The joint European project PROGRESS, which is being led by VTT Technical Research Centre of Finland, is developing new utilization models based on the circular economy. The aim is to increase the recovery and reuse of steel components from demolished buildings, which can be used in the new construction projects. The EU is contributing EUR 1 million in funding to the project.
The construction and demolition sector creates Europe’s largest waste flow and new measures are needed to increase the reuse and recovery of wastes. In order to achieve this, it will be increasingly important to understand at the design stage how to deconstruct buildings to enable the use of their durable components in new applications.
Due to begin in June, the PROGRESS project will develop new design tools, methods and recommendations with focus on the economic and environmental aspects. The goal is to increase the amount of reused steel components in buildings by assisting the demolition and planning of steel structures with the aim of decrease virgin raw material use. Hence, energy use in manufacturing of new building structures can be reduced. In addition, existing opportunities and obstacles of reusing components will be identified.

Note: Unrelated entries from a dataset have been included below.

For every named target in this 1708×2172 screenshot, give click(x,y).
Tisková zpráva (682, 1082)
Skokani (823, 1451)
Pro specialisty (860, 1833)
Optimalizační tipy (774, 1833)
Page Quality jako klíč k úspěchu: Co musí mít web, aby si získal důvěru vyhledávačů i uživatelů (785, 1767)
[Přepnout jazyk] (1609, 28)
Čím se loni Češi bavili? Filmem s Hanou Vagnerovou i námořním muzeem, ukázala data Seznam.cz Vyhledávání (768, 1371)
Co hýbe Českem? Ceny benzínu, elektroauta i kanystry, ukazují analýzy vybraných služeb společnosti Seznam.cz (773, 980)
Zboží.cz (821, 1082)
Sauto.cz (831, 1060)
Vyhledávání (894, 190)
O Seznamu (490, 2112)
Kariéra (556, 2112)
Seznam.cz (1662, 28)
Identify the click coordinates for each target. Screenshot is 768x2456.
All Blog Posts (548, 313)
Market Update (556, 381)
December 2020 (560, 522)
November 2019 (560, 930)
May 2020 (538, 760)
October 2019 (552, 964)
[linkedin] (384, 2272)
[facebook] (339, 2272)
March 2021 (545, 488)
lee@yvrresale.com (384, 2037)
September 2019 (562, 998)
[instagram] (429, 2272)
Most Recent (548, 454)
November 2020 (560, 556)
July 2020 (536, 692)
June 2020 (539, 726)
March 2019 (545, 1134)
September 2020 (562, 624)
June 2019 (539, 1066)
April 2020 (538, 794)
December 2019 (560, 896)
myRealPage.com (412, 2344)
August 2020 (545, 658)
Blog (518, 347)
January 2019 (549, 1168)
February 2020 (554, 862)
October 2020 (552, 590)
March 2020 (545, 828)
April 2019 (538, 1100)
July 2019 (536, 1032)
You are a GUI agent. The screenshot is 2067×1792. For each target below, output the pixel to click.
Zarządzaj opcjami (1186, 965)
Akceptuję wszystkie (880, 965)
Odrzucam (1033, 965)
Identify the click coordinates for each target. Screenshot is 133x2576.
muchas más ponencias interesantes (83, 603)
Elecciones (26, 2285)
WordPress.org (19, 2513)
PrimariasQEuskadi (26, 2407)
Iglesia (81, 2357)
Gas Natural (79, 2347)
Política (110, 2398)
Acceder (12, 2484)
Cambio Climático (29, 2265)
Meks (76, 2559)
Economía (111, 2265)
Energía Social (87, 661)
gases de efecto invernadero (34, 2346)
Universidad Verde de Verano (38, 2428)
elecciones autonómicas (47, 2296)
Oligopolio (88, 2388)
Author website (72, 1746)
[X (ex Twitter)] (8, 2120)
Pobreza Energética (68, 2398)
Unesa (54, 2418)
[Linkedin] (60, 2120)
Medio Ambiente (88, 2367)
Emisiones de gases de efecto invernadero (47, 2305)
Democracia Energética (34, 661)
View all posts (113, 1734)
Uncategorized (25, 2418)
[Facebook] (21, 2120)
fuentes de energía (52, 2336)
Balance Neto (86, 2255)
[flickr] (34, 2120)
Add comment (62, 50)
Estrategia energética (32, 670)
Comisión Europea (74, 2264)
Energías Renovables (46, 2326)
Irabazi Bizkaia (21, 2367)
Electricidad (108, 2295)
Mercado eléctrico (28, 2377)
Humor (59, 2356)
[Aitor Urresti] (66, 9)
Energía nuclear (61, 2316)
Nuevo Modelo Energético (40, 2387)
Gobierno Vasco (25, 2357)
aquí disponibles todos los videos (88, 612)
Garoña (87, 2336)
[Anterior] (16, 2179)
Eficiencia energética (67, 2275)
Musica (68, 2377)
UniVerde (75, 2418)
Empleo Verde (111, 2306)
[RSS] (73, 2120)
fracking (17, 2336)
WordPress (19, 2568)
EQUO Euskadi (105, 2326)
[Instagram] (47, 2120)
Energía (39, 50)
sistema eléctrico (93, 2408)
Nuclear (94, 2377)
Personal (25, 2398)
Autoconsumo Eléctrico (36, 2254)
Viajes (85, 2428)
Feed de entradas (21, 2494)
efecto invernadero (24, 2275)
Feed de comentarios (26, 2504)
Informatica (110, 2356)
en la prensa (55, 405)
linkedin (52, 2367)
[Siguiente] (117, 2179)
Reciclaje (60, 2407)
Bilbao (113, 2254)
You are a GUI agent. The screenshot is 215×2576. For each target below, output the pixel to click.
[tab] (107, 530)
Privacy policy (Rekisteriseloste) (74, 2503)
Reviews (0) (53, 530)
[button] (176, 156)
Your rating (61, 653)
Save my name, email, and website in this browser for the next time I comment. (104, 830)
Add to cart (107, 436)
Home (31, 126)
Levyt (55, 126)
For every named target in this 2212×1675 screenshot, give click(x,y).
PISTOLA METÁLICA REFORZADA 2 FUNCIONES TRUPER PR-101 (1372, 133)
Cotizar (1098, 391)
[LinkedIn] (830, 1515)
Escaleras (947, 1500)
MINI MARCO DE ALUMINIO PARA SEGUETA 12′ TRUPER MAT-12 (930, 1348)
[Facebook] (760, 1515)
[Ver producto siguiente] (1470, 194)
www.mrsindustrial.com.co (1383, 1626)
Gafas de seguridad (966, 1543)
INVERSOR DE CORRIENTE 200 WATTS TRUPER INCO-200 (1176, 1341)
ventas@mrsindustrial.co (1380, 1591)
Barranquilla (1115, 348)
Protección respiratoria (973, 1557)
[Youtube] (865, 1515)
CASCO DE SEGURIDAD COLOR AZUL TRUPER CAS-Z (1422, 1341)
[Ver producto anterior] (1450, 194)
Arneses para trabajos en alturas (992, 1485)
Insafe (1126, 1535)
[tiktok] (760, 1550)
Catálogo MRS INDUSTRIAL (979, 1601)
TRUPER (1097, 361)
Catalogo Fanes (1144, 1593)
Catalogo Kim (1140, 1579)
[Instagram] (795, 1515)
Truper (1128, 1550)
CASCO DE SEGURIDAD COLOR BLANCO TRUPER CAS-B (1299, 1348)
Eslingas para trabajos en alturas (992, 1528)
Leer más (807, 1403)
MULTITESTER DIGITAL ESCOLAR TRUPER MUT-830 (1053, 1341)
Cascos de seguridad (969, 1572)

The results will benefit the entire construction industry, manufacturers, designers and contractors. New business opportunities are foreseen as recycled components and raw materials become an increasingly easy and cost-efficient option for the entire construction sector value chain. The environmental load, material costs and energy consumption will be reduced at the same time.
As an initial step the PROGRESS project will focus on single-storey steel buildings, a large number of which are used by the industrial, retail, warehousing, sports and exhibition sectors.
The project, which will start in June 2017 and continue until May 2020, has a budget of EUR 1.6 million, EUR 1 million of which is being contributed by the EU. The project is led by VTT from Finland. The project partners are Ruukki Construction (Finland), Steel Construction Institute (United Kingdom), the RWTH Aachen University and Paul Kamrath Ingenieurrückbau (Germany), Universitatea Politehnica Timişoara (Romania) and ECCS, European Convention for Constructional Steelwork (Belgium).